Applications remain policy enforcement points. They extract resource
metadata, call flex-auth for decisions, enforce allow/deny/redact results,
and emit local diagnostics. They do not own central policy administration.

## Design Principles

- Policy is code: versioned, reviewed, tested, and explainable.
- Identity is not authorization: identity claims are inputs, not final
  decisions.
- Start standalone, scale outward: a local flex-auth deployment should be
  useful before any external policy engine integration is available.
- Backend-neutral core: flex-auth has its own resource, action, request,
  decision, and audit vocabulary.
- Pluggable PDPs: relationship, rule, and directory engines are adapters, not
  hard dependencies.
- Fail visibly: denied, redacted, stale, partial, and uncertain decisions must
  produce useful diagnostics.
- Grow into enterprise: the same model should support local dev, small teams,
  and larger enterprise environments.

## First-Class Concepts

- Subject: human, service account, group, team, tenant, emergency principal.
- Resource: protected object registered by a system.
- Namespace: resource type and ownership boundary.
- Action: operation requested on a resource.
- Context: request, environment, assurance, workflow, or runtime attributes.
- Policy package: versioned policy-as-code bundle with tests and metadata.
- Relationship fact: subject-resource or resource-resource relation.
- Decision: allow, deny, redact, audit-only, or not-applicable with reason.
- Audit event: durable decision record with policy version and provenance.

## Initial API Shape

```text
register_system(system_manifest)
register_resource(resource_manifest)
sync_relationships(relationship_manifest)

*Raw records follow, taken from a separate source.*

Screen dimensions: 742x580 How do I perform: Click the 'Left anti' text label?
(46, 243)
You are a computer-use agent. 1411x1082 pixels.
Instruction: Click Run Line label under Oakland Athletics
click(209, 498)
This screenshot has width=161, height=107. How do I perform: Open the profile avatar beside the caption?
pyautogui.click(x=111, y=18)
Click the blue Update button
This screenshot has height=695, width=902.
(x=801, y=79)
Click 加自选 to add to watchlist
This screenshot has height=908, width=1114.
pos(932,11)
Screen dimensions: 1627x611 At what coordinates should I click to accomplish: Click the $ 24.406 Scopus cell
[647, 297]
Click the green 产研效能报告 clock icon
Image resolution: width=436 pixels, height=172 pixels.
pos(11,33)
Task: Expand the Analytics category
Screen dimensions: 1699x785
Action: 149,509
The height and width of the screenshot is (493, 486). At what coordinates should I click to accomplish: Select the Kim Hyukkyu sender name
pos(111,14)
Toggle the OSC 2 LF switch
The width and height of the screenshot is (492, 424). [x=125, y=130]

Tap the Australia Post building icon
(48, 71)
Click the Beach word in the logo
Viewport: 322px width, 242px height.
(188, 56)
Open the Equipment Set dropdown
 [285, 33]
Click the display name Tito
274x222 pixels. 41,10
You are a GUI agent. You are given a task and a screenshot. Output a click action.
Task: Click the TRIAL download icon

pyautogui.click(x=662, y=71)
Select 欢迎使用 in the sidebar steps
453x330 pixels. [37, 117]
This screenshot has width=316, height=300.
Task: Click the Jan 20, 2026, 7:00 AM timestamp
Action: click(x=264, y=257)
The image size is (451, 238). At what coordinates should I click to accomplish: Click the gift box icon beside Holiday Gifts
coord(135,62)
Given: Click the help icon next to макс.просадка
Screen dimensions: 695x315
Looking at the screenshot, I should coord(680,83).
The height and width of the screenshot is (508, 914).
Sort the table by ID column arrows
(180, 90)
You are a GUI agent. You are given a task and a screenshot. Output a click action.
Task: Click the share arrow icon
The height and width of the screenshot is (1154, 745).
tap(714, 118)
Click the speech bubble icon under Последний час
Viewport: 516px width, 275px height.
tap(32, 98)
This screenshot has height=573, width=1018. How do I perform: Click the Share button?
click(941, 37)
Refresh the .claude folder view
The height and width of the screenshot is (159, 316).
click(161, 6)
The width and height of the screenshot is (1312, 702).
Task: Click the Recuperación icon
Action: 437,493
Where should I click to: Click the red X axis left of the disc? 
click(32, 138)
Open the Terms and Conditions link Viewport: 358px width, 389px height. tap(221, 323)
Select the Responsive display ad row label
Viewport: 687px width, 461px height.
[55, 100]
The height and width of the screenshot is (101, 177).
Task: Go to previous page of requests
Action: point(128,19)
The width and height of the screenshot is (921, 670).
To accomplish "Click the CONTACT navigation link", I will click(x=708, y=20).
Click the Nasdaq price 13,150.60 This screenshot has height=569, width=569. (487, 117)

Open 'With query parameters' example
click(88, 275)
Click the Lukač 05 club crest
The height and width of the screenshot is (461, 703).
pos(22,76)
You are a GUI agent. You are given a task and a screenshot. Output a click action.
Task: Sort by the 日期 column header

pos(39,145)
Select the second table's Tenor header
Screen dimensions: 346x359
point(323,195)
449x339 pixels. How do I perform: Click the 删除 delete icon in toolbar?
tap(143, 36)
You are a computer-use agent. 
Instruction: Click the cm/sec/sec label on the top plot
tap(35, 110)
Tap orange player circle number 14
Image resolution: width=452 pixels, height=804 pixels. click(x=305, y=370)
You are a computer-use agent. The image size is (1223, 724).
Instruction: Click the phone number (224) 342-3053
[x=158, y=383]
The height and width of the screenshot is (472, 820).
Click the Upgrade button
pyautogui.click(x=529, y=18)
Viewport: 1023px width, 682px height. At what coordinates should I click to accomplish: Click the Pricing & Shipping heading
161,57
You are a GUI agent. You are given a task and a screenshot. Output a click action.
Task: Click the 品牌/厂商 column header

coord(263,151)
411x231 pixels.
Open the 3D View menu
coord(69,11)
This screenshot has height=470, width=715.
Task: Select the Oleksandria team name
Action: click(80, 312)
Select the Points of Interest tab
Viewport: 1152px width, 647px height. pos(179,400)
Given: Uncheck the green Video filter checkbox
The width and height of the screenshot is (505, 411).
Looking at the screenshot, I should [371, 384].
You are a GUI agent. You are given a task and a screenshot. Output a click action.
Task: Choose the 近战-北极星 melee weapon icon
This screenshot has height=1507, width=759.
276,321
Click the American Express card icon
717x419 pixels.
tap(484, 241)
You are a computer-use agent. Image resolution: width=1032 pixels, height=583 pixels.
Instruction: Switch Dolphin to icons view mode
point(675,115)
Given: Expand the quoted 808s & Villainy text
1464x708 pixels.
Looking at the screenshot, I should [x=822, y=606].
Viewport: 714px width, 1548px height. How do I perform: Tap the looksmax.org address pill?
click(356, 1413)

check(subject, action, resource, context) -> decision
batch_check(subject, action, resources, context) -> decisions
list_allowed(subject, action, resource_type, filters, context) -> resources
explain(decision_id) -> explanation

publish_policy_package(package)
test_policy_package(package, fixtures)
activate_policy_version(policy_id, version)
record_decision(decision)
```

## Standalone Mode

Standalone flex-auth should provide:

- local resource registry
- local subject/group/team registry
- local relationship facts
- policy package validation
- deterministic check and batch-check APIs
- local decision log
- CLI and service mode
- test fixtures for representative identity claims

Standalone mode should be enough for development, smaller deployments, and
integration tests.

## Delegated Mode

Delegated mode should let flex-auth coordinate established systems without
adopting their models as its own:

- relationship/graph engines for relationship-heavy authorization
- rule and attribute policy engines for attribute/rule policies
- directory systems for group resolution
- a local directory plus policy-evaluation engine for self-contained
  delegated setups

Flex-auth remains the stable control plane even when the backend changes.

## First Consumer Pattern

The first concrete consumer is a knowledge and document management pipeline:

- it registers knowledge bases, repositories, documents, sections, context
  packages, workflow artifacts, and exports
- it sends policy checks before returning query/search/context results
- it can redact or drop results based on decisions
- flex-auth owns central policy administration and durable audit

This first consumer should shape flex-auth around real document and knowledge
pipelines without making the policy service consumer-specific.

## Non-Goals

- Flex-auth is not an identity provider.
- Flex-auth is not a replacement for an identity or SSO system.
- Flex-auth is not a mandatory dependency for every local development use case.
- Flex-auth should not force one PDP backend.
- Flex-auth should not hide policy complexity behind opaque admin toggles.

## Early Work

1. Define the resource/action/decision model.
2. Define policy package structure and test fixtures.
3. Implement standalone registry and check API.
4. Add a first protected-system resource manifest and policy adapter.
5. Evaluate a delegated directory-plus-policy backend.
6. Add relationship-engine and rule-engine adapter spikes.
7. Add identity and enterprise-directory integration examples.